Herbert M. Shelton about the laws of life:
'In those ancient Hebrew writings that are collectively known to us as the Old Testament there is expressed a conception of the way in which punishment for "sin" is brought about, that I think we would do well to understand. This punishment is described as "even the fruit of their own thoughts."
Every act and every emotion has its consequence. The act and the consequence are inseparable - as inseparable as light and shadow. It is, therefore, not possible to do a thing without setting in motion the necessary train of consequences - of reactions.
There is no "beyond good and evil." Evil is that which has harmful consequences. Good is that which has helpful consequences. Evil is that which detracts from the powers of life and tends towards death. Good is that which enhances the powers of life and avails towards greater life. Here is the measure of right and wrong. Here is the criterion by which any mode of living is to be judged.
That is right living which produces and maintains health and happiness and increases life. That is wrong living, which impairs health, produces misery and decreases life.
To be more specific, right living is that living which conforms in all of its details with the laws of life; wrong living is that living, that in part or much of its details is in conflict with these laws.
The laws of life are not something imposed upon the organization of man. They are imbedded in the very structure of our being, in our tissues, our nerve and muscle cells, our bloodstream, into the total organism. They are the way we are constituted to live. If we live according to them, we live; if we do not live according to them, we don't truly live. Since these laws are fundamental parts of us, we cannot revolt against them without revolting against ourselves. They are the fountain of life and when we flout them we cease to drink at that fountain.

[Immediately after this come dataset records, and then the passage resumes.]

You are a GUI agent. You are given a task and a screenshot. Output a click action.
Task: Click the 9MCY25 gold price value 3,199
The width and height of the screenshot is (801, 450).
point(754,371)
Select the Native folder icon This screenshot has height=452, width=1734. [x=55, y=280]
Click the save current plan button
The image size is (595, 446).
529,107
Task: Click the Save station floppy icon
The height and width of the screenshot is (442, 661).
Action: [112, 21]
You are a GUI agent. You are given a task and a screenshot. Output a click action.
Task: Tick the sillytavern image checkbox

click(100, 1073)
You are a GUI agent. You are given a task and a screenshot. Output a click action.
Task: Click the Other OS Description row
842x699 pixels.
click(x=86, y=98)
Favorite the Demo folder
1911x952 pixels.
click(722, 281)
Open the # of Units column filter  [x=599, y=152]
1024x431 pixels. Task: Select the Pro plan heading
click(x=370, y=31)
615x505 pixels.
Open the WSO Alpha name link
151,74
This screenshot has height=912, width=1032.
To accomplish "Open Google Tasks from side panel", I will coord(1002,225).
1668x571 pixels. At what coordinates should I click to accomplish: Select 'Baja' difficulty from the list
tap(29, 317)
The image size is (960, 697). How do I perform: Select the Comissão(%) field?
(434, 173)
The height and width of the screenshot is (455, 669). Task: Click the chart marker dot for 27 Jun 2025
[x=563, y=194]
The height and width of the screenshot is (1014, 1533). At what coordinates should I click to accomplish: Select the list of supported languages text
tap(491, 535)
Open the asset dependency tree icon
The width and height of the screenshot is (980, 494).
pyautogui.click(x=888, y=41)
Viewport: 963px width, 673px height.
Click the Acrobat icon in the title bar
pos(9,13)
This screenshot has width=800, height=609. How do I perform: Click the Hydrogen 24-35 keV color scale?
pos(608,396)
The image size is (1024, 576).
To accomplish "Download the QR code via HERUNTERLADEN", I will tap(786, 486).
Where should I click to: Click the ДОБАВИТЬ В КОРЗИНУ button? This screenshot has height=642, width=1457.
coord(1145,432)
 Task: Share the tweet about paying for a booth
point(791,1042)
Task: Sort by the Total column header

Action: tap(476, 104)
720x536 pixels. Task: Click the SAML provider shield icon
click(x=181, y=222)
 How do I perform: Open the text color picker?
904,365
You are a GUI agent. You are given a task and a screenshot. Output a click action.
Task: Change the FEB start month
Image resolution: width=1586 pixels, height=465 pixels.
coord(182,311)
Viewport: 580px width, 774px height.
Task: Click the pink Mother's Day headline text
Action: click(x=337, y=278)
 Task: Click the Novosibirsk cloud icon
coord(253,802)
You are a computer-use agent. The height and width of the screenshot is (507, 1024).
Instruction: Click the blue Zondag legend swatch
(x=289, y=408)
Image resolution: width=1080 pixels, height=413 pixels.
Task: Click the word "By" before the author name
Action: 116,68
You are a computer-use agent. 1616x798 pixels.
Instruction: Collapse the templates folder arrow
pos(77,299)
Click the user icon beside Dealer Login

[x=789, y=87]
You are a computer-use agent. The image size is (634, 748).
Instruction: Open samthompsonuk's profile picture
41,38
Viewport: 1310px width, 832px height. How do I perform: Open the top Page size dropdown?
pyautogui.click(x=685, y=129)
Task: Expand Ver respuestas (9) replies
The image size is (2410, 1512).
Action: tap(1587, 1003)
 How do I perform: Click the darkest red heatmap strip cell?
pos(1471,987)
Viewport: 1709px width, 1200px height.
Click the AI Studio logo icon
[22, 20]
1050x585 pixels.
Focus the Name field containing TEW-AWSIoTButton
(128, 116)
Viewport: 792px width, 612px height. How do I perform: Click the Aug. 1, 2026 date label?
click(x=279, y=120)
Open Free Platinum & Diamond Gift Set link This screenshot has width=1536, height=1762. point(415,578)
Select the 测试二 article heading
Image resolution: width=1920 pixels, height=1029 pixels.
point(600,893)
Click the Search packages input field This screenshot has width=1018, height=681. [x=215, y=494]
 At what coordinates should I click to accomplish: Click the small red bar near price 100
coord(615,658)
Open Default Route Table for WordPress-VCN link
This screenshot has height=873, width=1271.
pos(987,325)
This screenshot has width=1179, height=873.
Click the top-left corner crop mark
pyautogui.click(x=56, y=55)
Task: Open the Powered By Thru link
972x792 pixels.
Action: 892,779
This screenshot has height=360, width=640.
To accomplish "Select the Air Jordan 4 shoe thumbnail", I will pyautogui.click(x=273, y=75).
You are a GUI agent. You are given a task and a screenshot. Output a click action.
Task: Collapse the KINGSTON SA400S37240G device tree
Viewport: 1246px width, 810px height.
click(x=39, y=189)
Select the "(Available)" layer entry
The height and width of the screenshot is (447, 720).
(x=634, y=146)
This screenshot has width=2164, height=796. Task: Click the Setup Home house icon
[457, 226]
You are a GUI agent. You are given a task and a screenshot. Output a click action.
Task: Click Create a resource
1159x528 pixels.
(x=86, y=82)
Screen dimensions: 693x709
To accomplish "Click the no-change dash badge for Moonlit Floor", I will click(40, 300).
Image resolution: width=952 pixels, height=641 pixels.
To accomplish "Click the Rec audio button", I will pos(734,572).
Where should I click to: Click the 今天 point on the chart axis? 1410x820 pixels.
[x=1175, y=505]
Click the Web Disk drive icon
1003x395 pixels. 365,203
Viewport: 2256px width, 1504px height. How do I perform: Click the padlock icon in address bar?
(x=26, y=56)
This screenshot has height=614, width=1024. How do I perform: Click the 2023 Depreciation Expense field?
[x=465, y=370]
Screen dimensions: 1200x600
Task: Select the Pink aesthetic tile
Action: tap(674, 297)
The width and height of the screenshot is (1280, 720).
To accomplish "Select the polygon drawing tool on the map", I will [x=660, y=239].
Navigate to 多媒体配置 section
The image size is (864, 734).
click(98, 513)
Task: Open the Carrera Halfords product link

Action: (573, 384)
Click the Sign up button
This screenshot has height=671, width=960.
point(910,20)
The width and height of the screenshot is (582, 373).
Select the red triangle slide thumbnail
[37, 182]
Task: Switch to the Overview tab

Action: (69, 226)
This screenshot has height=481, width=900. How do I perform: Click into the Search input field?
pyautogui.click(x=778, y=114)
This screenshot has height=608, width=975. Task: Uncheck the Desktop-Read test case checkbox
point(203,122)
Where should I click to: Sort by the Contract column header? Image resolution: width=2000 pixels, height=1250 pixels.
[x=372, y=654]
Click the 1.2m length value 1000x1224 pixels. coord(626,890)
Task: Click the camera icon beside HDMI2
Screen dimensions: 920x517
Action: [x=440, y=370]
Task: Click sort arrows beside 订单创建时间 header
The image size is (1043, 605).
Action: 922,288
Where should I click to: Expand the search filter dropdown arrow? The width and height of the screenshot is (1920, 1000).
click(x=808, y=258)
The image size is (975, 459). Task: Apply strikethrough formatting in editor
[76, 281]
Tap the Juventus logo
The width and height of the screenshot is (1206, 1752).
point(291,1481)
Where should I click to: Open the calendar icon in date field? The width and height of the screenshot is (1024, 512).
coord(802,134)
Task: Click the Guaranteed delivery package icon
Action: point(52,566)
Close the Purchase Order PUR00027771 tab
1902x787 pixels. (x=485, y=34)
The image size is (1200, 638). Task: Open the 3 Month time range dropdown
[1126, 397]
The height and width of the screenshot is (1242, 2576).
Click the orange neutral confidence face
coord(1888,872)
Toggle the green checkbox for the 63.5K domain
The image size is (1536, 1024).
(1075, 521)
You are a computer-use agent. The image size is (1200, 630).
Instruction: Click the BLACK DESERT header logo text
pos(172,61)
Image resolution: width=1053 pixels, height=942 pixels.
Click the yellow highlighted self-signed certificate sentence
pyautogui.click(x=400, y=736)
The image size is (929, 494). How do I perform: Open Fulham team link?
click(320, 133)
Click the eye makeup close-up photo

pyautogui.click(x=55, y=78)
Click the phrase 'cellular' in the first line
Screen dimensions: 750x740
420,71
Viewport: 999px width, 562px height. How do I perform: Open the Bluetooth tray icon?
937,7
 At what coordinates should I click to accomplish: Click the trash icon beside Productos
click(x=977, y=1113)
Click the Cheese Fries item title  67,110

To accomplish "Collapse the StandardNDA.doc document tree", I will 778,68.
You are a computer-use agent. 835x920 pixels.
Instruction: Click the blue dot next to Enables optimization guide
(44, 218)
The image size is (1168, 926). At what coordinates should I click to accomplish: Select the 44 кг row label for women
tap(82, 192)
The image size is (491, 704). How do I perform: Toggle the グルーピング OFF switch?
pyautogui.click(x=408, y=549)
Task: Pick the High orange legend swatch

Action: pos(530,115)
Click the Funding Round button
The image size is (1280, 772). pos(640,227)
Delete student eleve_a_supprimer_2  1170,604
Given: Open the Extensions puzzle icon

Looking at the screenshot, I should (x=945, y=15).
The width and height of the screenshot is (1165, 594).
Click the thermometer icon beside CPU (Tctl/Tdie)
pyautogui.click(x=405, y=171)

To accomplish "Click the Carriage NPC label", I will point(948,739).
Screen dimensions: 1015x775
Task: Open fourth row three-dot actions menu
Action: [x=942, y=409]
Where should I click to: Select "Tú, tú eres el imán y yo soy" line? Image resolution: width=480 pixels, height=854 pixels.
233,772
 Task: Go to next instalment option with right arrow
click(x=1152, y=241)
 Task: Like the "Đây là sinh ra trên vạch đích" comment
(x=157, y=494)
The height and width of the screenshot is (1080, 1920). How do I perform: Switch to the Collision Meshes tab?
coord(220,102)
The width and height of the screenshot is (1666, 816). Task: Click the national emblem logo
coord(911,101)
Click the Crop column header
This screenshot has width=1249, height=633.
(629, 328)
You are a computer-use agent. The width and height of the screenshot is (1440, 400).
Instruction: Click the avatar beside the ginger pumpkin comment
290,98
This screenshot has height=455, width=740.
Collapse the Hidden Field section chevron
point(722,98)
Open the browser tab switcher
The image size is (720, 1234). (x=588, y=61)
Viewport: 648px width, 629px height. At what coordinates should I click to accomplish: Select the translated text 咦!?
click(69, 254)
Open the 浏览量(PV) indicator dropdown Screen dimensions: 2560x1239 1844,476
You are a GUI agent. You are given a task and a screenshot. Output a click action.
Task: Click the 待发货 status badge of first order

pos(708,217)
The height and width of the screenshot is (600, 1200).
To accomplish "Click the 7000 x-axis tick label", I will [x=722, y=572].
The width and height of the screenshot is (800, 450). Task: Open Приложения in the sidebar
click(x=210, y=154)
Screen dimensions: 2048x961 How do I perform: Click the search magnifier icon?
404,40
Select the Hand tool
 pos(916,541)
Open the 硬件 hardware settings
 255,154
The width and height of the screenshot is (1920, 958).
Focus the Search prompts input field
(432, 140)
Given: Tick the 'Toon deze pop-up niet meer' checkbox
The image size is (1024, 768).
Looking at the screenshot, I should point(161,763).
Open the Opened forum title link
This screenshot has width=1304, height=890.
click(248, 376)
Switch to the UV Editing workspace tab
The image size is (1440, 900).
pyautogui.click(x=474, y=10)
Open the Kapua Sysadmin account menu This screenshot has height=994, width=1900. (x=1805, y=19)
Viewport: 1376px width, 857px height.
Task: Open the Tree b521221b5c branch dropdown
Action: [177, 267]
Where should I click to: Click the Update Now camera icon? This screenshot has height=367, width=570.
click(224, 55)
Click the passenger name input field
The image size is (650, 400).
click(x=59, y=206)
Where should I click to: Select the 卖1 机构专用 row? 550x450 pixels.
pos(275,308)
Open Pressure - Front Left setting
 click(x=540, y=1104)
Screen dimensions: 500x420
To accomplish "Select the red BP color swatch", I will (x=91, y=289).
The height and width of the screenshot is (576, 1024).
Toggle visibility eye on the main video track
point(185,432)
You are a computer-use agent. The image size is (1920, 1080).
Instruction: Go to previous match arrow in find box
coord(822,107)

Natural law represents the way things are made to work. If you try to work some other way, you work your own ruin. Wrong living is an effort to live against the very nature of things; it is an endeavor to flout the very constitution of being, to divorce oneself from that fundament upon which life rests, and it ends only in destruction. The wrong liver renders himself unfit to survive. He breaks down, disintegrates, perishes. He refuses to observe the laws of life, so he rots and is no more.
We cannot run away from the laws of being without running away from ourselves. There simply is no escape, except in death.
The sum-total of the modern revolt against nature is this: We who have decided we cannot and will not live with nature soon come to find that we cannot live with ourselves. The man who flouts the laws of nature is not merely a problem to those around him -- he is a problem to himself."